Ese prestigio personal aglutinador para encontrar un mínimo de orden y estabilidad, que hace gritar al personaje de Urbaneja Achelpohl: “¡Hazte general!” O de ese Bolívar que abandona a la madre, la Patria, para irse a otras tierras y tener otras hijas, y que además en nuestro inconsciente histórico ya tan grogui, nos hace sentir como traidores porque echamos abajo su sueño grancolombiano y, como señala Straka, además lo proscribimos del país.
Un país dominado por los hombres fuertes.
Y por unos simples presidentes que ad hoc deben inventarse un título por una urgencia de superioridad (quizás dado por su complejo de inferioridad) que requerida para darse legitimidad.
La búsqueda de un líder sobrehumano, capaz de resolver todos nuestros males y al que podamos entregar confiados nuestra propia responsabilidad, es una constante en nuestra historia republicana. Esta sociedad, la nuestra de hoy y de siempre, tan comunicada psicológica y políticamente con el colonialismo del siglo XVI, que hoy al ver y sentir la presencia militar por todas partes, nos obliga a revolcarnos continuamente a esta especie de espacio-tiempo simultáneo en el que no sabemos bien, qué está antes y qué después.

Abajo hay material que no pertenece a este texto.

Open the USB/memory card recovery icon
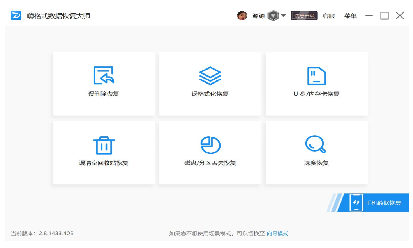The width and height of the screenshot is (413, 248). tap(316, 75)
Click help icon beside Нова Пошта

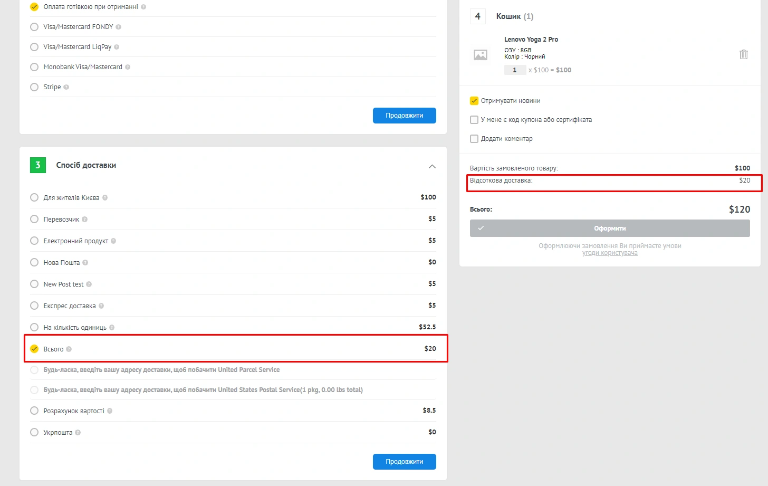tap(85, 263)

Pero que hoy al igual que a finales del siglo XIX, cuando quedaba poco del ideario liberal, nos agobia la bancarrota del Estado, la pugna destructiva intrapartidos, y las inmensas pérdidas territoriales. Y presenciamos la debilidad del Estado, y en general de la élite militar que intenta liderar el país, y que se manifiesta en aspectos tan importantes como la incapacidad para controlar la violencia y para establecer el imperio de la ley.
Con una generación que asume como normal conquistas que en realidad fueron excepcionales.
Una generación en la que la antipolítica de Guzmán Blanco se convirtió en ideología, frente al desprestigio de los partidos. Y que hoy no vislumbra una opción razonable y huye, hacia sí misma, o hacia fuera, ante la imposibilidad de conectarse con nada. Prisionera de la misma nostalgia que la azotó a fines de fines del 1800 y comienzos del 1900, de lo que pudo haber sido y no fue.
De este ánimo de Finis patriae que resume el desaliento. Palabra irrevocable. Fatídica.
Con la que este cronista se despide por un mes.
Bajo el signo de la virtud armada.
Y a la espera de un definitorio 6-D.